(Page text Opens)

The world we live in today is veiled in false realities. From social media to reality television, warped views of the world and the people in it are constantly pulling us in — making it even harder to decipher what's real and what's been created simply for an audience.
With Peter Weber's season of The Bachelor at the center of so many think-pieces about producer manipulation, it's more apparent than ever that things have gotten out of control — please see excessive Champagne theatrics, blatant setups, and "Can I steal you for a minute?" dramatics.
This isn't new to us — every passing season brings a new crop of men and women for us to either demonize or perch on a high pedestal. We take to social media to share our candid commentary, praising those we strive to be like and completely tearing down those who seem to have less-than-honest intentions (Alayah? Kelsey? Victoria F.? All three??? Honestly, who even knows anymore?). The reasons why we love to hate them are neither here nor there, but here's my question: are we only hating because we are convinced we have to?
Now don't get me wrong, as a longtime fan of trashy reality TV, (shout-out to Love Island, Ex on the Beach: Peak of Love, Are You the One?, etc.) and an even longer fan of the Bachelor franchise, I am not immune to the spewing of ugly commentary toward each season's villain. In fact, I've found it's something my friends and I have even bonded over.
But producers on The Bachelor and similar shows have gone too far in promoting villainy for the sake of ratings, and we continuously prove that we enjoy disliking the caricatures we're presented with. The more we respond with tweets tearing down contestants or "like" toxic Twitter battles between contestants, the worse things are going to get.
It's not wrong to have an opinion and it's not wrong to share that opinion, but somewhere along the way, disliking the "villain" on your chosen reality TV show becomes something a little more sinister. Presumptions and judgments annihilate their character and an outpouring of hateful words creates an avalanche of snowballing ugliness that is all too common on social sites.
As an audience, we've become desensitized to the hurt these human beings must feel. It's all too easy to be a complacent bystander — or an active participant — because these people don't seem real. After all, they signed up for it, thus accepting the social contract that says they may be mercilessly mocked. What are we saying when we so harshly attack someone? That it's OK to be cruel if producers portray someone as unlikeable? That it's OK to hate on women because we also hate on men during The Bachelorette?

(Page text Closes)
(Records shown Opens)

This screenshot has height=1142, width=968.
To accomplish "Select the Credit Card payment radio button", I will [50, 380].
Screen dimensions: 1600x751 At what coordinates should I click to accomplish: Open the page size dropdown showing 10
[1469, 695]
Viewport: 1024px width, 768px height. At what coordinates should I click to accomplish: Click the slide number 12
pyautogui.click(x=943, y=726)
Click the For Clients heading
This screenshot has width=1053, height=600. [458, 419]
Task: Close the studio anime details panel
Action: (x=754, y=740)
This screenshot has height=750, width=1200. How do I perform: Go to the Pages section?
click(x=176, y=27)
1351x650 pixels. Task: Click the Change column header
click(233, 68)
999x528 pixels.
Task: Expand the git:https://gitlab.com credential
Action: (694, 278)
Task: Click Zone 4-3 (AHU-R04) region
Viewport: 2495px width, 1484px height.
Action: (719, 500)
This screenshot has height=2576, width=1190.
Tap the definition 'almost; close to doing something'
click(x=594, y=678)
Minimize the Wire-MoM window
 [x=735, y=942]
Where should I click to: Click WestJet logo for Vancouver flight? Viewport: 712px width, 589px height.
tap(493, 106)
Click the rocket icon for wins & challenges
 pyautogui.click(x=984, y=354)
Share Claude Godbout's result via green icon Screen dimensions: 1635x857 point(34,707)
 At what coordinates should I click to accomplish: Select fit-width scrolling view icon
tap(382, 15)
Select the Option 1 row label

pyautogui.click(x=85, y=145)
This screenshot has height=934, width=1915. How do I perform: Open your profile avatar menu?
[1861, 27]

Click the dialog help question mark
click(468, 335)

(Records shown Closes)

→ **Aim of the task**: Say whether each statement agrees with the article on reality TV villains, answering yes or no and quoting the deciding words: 1. The writer claims never to have joined in on ugly commentary about a season's villain. 2. The writer says disliking a reality show's villain can become something more sinister. 3. Peter Weber's season of The Bachelor is described as the focus of many think-pieces about producer manipulation. The listing comes from a separate source.

→ **Solution to this task**:
1. No: "I am not immune to the spewing of ugly commentary toward each season's villain."
2. Yes: "disliking the "villain" on your chosen reality TV show becomes something a little more sinister"
3. Yes: "With Peter Weber's season of The Bachelor at the center of so many think-pieces about producer manipulation"